Report every line in the material below that contains the word "agent", copying each line in full.

>> Start Data entries

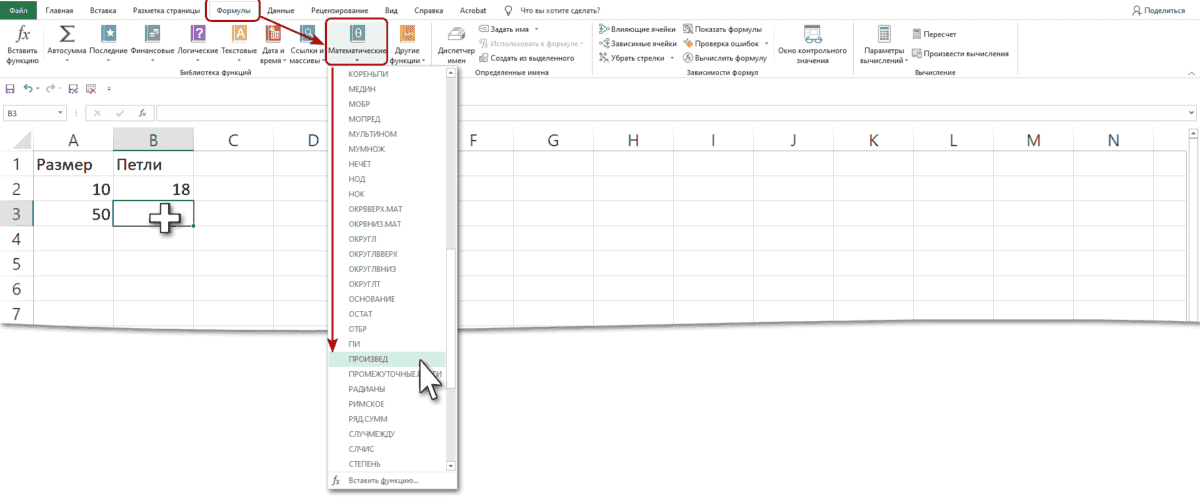Click Вставить функцию at bottom of menu
Image resolution: width=1200 pixels, height=498 pixels.
tap(383, 481)
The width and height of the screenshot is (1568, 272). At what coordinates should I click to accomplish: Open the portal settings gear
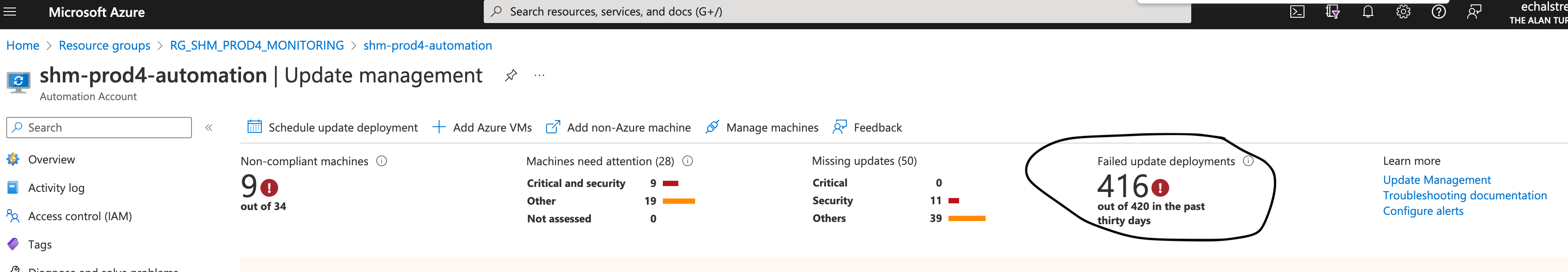click(1404, 12)
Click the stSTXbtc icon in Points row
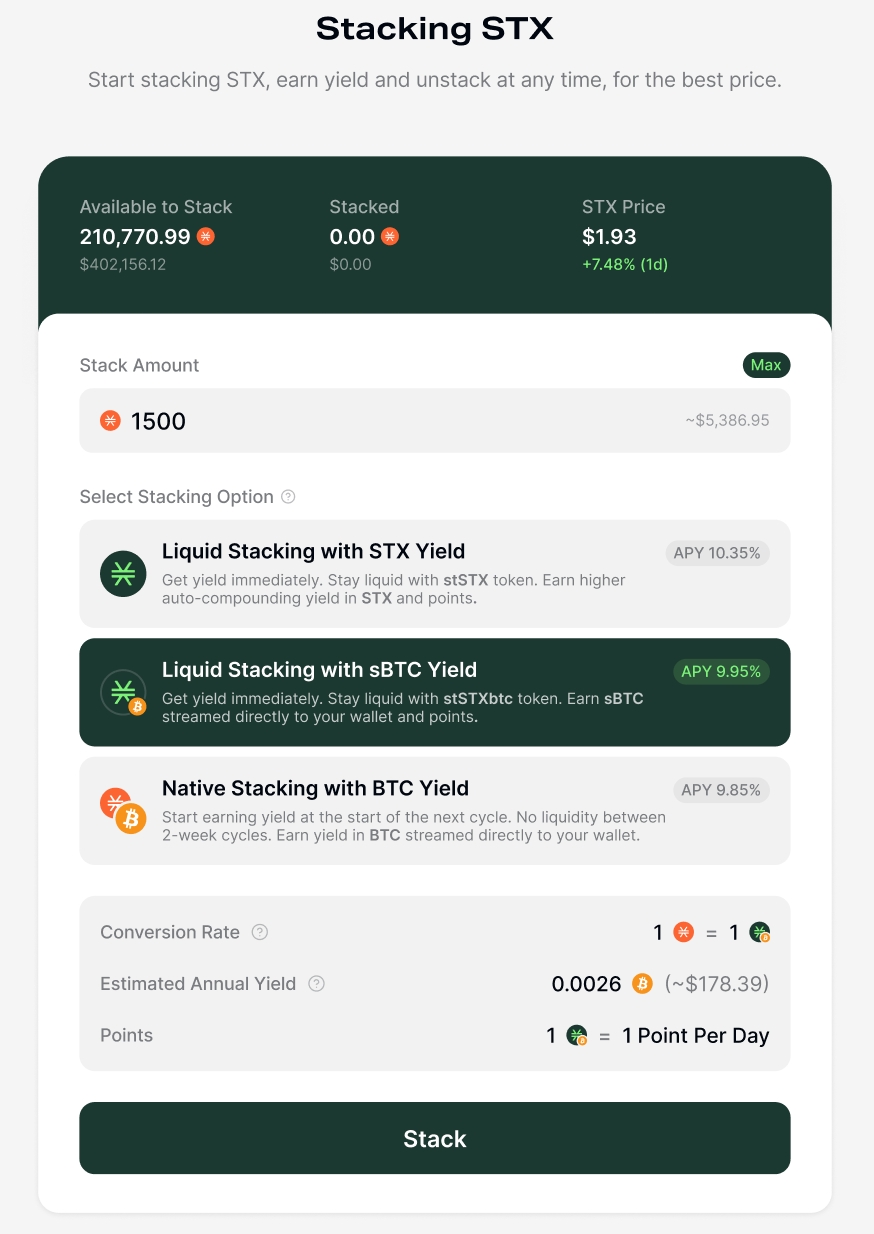This screenshot has height=1234, width=874. tap(577, 1036)
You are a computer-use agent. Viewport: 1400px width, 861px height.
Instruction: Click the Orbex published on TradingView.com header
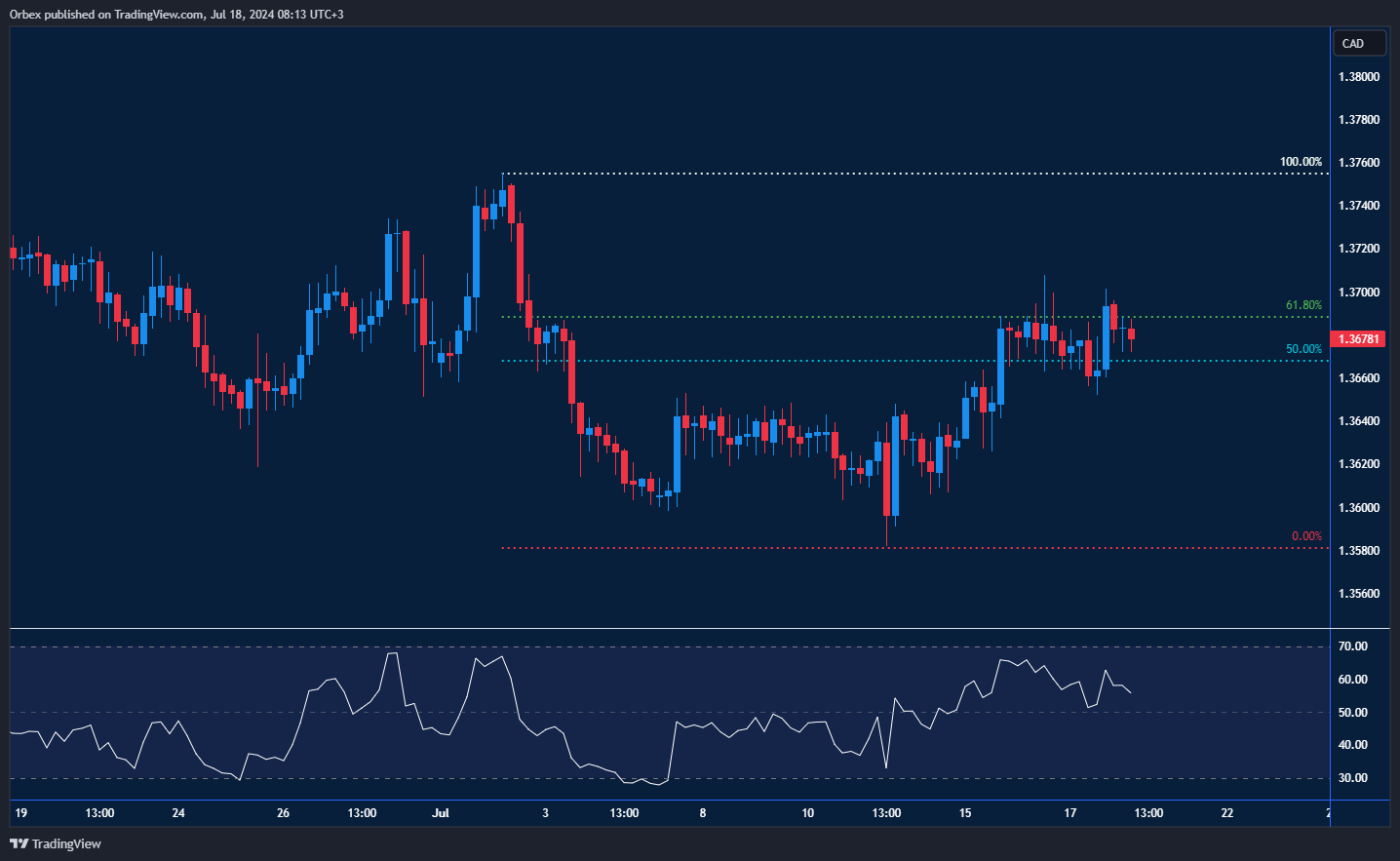(176, 14)
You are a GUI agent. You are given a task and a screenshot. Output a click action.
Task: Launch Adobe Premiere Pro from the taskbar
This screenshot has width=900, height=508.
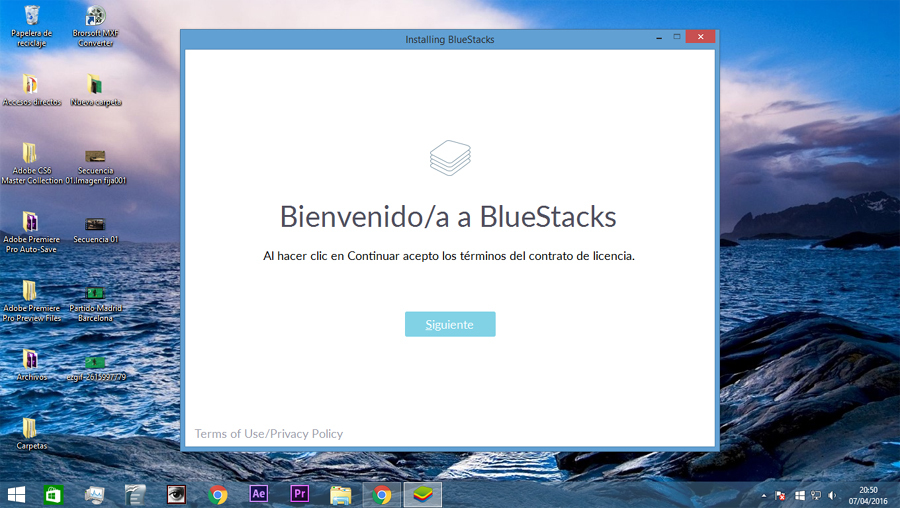tap(299, 494)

>> End Data entries

Result below:
You are a computer-use agent. Viewport: 1400px width, 861px height.
You are a GUI agent. You are given a task and a screenshot. Output a click action.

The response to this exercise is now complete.